### EXERCISE DESCRIPTION
When you reach the records, transcribe all of them exactly.

### INPUT RECORDS
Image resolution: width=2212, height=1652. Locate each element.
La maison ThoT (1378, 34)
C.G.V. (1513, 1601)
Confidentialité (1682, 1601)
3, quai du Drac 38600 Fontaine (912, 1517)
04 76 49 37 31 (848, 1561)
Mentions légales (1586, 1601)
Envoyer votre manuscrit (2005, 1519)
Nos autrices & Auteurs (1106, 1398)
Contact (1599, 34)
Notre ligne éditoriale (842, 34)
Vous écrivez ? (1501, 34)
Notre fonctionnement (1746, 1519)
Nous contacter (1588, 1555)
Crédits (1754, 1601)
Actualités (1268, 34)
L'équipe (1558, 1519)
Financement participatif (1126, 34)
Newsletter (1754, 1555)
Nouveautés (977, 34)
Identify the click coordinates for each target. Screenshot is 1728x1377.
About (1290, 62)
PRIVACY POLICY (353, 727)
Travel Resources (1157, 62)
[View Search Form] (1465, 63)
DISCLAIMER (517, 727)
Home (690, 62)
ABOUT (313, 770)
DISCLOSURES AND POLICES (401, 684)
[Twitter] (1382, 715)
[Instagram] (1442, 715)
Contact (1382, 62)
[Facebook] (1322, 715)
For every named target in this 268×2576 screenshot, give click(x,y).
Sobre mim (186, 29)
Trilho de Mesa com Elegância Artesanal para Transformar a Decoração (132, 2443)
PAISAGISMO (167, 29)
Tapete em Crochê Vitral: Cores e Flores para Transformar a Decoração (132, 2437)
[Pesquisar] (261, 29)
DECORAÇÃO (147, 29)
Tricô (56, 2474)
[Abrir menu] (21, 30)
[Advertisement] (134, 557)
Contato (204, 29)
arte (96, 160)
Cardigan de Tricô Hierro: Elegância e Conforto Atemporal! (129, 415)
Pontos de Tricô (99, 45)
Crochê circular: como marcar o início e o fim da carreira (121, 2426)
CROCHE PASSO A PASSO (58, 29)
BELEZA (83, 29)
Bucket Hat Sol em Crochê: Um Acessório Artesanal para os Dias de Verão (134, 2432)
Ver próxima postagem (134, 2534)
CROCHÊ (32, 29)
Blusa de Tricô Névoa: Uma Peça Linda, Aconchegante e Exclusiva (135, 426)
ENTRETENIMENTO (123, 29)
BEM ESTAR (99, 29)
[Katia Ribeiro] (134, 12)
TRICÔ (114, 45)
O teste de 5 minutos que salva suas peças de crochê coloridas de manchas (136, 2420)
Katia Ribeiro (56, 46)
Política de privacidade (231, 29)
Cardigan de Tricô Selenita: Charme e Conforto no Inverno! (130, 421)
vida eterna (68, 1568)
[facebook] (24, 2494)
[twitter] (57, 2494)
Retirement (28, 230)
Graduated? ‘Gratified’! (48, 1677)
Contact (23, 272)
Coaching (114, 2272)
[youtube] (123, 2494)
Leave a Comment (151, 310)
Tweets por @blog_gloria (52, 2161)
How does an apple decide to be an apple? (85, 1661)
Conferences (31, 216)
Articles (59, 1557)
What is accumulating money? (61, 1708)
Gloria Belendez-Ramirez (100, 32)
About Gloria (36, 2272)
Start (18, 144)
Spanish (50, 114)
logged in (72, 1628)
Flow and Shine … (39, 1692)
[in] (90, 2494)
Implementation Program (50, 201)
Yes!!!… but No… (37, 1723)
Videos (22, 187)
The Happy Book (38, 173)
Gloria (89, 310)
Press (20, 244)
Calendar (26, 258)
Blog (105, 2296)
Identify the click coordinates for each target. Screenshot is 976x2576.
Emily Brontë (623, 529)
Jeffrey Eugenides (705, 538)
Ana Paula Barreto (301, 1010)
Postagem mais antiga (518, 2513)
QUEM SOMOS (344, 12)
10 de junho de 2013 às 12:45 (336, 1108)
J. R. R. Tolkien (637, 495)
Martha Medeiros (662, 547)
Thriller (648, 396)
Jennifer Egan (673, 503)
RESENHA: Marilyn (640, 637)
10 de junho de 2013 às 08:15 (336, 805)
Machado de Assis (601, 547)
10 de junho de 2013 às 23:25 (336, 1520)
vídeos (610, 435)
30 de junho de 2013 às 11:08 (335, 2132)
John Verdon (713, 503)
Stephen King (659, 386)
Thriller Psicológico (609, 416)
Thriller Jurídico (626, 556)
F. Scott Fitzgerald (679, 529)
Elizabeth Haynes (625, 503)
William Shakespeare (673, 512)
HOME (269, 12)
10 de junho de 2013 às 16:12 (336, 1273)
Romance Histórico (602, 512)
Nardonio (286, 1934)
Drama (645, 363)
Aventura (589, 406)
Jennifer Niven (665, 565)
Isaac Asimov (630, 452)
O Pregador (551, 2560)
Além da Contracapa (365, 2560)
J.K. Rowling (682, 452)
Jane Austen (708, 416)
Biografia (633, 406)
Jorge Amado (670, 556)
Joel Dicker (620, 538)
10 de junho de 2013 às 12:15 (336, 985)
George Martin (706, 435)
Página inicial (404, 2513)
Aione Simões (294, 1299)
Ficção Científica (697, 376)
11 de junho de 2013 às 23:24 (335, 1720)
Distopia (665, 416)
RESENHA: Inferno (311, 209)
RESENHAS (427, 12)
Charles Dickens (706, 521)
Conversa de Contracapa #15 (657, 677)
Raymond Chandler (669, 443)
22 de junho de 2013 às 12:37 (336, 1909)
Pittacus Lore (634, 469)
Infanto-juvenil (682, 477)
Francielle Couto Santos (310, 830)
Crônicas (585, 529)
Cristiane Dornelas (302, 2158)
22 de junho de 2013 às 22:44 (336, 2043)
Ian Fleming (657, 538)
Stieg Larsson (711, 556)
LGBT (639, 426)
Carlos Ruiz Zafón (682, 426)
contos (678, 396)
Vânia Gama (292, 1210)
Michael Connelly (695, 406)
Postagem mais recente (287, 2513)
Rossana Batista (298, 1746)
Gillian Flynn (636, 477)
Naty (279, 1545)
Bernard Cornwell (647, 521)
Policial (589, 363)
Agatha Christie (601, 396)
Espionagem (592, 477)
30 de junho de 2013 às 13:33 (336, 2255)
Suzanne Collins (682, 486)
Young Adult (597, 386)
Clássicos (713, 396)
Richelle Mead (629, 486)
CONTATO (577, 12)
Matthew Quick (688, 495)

### RESULT
Image resolution: width=2212, height=1652. Locate each element.
La maison ThoT (1378, 34)
C.G.V. (1513, 1601)
Confidentialité (1682, 1601)
3, quai du Drac 38600 Fontaine (912, 1517)
04 76 49 37 31 (848, 1561)
Mentions légales (1586, 1601)
Envoyer votre manuscrit (2005, 1519)
Nos autrices & Auteurs (1106, 1398)
Contact (1599, 34)
Notre ligne éditoriale (842, 34)
Vous écrivez ? (1501, 34)
Notre fonctionnement (1746, 1519)
Nous contacter (1588, 1555)
Crédits (1754, 1601)
Actualités (1268, 34)
L'équipe (1558, 1519)
Financement participatif (1126, 34)
Newsletter (1754, 1555)
Nouveautés (977, 34)
Identify the click coordinates for each target. Screenshot is 1728x1377.
About (1290, 62)
PRIVACY POLICY (353, 727)
Travel Resources (1157, 62)
[View Search Form] (1465, 63)
DISCLAIMER (517, 727)
Home (690, 62)
ABOUT (313, 770)
DISCLOSURES AND POLICES (401, 684)
[Twitter] (1382, 715)
[Instagram] (1442, 715)
Contact (1382, 62)
[Facebook] (1322, 715)
For every named target in this 268×2576 screenshot, give click(x,y).
Sobre mim (186, 29)
Trilho de Mesa com Elegância Artesanal para Transformar a Decoração (132, 2443)
PAISAGISMO (167, 29)
Tapete em Crochê Vitral: Cores e Flores para Transformar a Decoração (132, 2437)
[Pesquisar] (261, 29)
DECORAÇÃO (147, 29)
Tricô (56, 2474)
[Abrir menu] (21, 30)
[Advertisement] (134, 557)
Contato (204, 29)
arte (96, 160)
Cardigan de Tricô Hierro: Elegância e Conforto Atemporal! (129, 415)
Pontos de Tricô (99, 45)
Crochê circular: como marcar o início e o fim da carreira (121, 2426)
CROCHE PASSO A PASSO (58, 29)
BELEZA (83, 29)
Bucket Hat Sol em Crochê: Um Acessório Artesanal para os Dias de Verão (134, 2432)
Ver próxima postagem (134, 2534)
CROCHÊ (32, 29)
Blusa de Tricô Névoa: Uma Peça Linda, Aconchegante e Exclusiva (135, 426)
ENTRETENIMENTO (123, 29)
BEM ESTAR (99, 29)
[Katia Ribeiro] (134, 12)
TRICÔ (114, 45)
O teste de 5 minutos que salva suas peças de crochê coloridas de manchas (136, 2420)
Katia Ribeiro (56, 46)
Política de privacidade (231, 29)
Cardigan de Tricô Selenita: Charme e Conforto no Inverno! (130, 421)
vida eterna (68, 1568)
[facebook] (24, 2494)
[twitter] (57, 2494)
Retirement (28, 230)
Graduated? ‘Gratified’! (48, 1677)
Contact (23, 272)
Coaching (114, 2272)
[youtube] (123, 2494)
Leave a Comment (151, 310)
Tweets por @blog_gloria (52, 2161)
How does an apple decide to be an apple? (85, 1661)
Conferences (31, 216)
Articles (59, 1557)
What is accumulating money? (61, 1708)
Gloria Belendez-Ramirez (100, 32)
About Gloria (36, 2272)
Start (18, 144)
Spanish (50, 114)
logged in (72, 1628)
Flow and Shine … (39, 1692)
[in] (90, 2494)
Implementation Program (50, 201)
Yes!!!… but No… (37, 1723)
Videos (22, 187)
The Happy Book (38, 173)
Gloria (89, 310)
Press (20, 244)
Calendar (26, 258)
Blog (105, 2296)
Identify the click coordinates for each target. Screenshot is 976x2576.
Emily Brontë (623, 529)
Jeffrey Eugenides (705, 538)
Ana Paula Barreto (301, 1010)
Postagem mais antiga (518, 2513)
QUEM SOMOS (344, 12)
10 de junho de 2013 às 12:45 (336, 1108)
J. R. R. Tolkien (637, 495)
Martha Medeiros (662, 547)
Thriller (648, 396)
Jennifer Egan (673, 503)
RESENHA: Marilyn (640, 637)
10 de junho de 2013 às 08:15 (336, 805)
Machado de Assis (601, 547)
10 de junho de 2013 às 23:25 (336, 1520)
vídeos (610, 435)
30 de junho de 2013 às 11:08 (335, 2132)
John Verdon (713, 503)
Stephen King (659, 386)
Thriller Psicológico (609, 416)
Thriller Jurídico (626, 556)
F. Scott Fitzgerald (679, 529)
Elizabeth Haynes (625, 503)
William Shakespeare (673, 512)
HOME (269, 12)
10 de junho de 2013 às 16:12 (336, 1273)
Romance Histórico (602, 512)
Nardonio (286, 1934)
Drama (645, 363)
Aventura (589, 406)
Jennifer Niven (665, 565)
Isaac Asimov (630, 452)
O Pregador (551, 2560)
Além da Contracapa (365, 2560)
J.K. Rowling (682, 452)
Jane Austen (708, 416)
Biografia (633, 406)
Jorge Amado (670, 556)
Joel Dicker (620, 538)
10 de junho de 2013 às 12:15 (336, 985)
George Martin (706, 435)
Página inicial (404, 2513)
Aione Simões (294, 1299)
Ficção Científica (697, 376)
11 de junho de 2013 às 23:24 (335, 1720)
Distopia (665, 416)
RESENHA: Inferno (311, 209)
RESENHAS (427, 12)
Charles Dickens (706, 521)
Conversa de Contracapa #15 (657, 677)
Raymond Chandler (669, 443)
22 de junho de 2013 às 12:37 (336, 1909)
Pittacus Lore (634, 469)
Infanto-juvenil (682, 477)
Francielle Couto Santos (310, 830)
Crônicas (585, 529)
Cristiane Dornelas (302, 2158)
22 de junho de 2013 às 22:44 (336, 2043)
Ian Fleming (657, 538)
Stieg Larsson (711, 556)
LGBT (639, 426)
Carlos Ruiz Zafón (682, 426)
contos (678, 396)
Vânia Gama (292, 1210)
Michael Connelly (695, 406)
Postagem mais recente (287, 2513)
Rossana Batista (298, 1746)
Gillian Flynn (636, 477)
Naty (279, 1545)
Bernard Cornwell (647, 521)
Policial (589, 363)
Agatha Christie (601, 396)
Espionagem (592, 477)
30 de junho de 2013 às 13:33 (336, 2255)
Suzanne Collins (682, 486)
Young Adult (597, 386)
Clássicos (713, 396)
Richelle Mead (629, 486)
CONTATO (577, 12)
Matthew Quick (688, 495)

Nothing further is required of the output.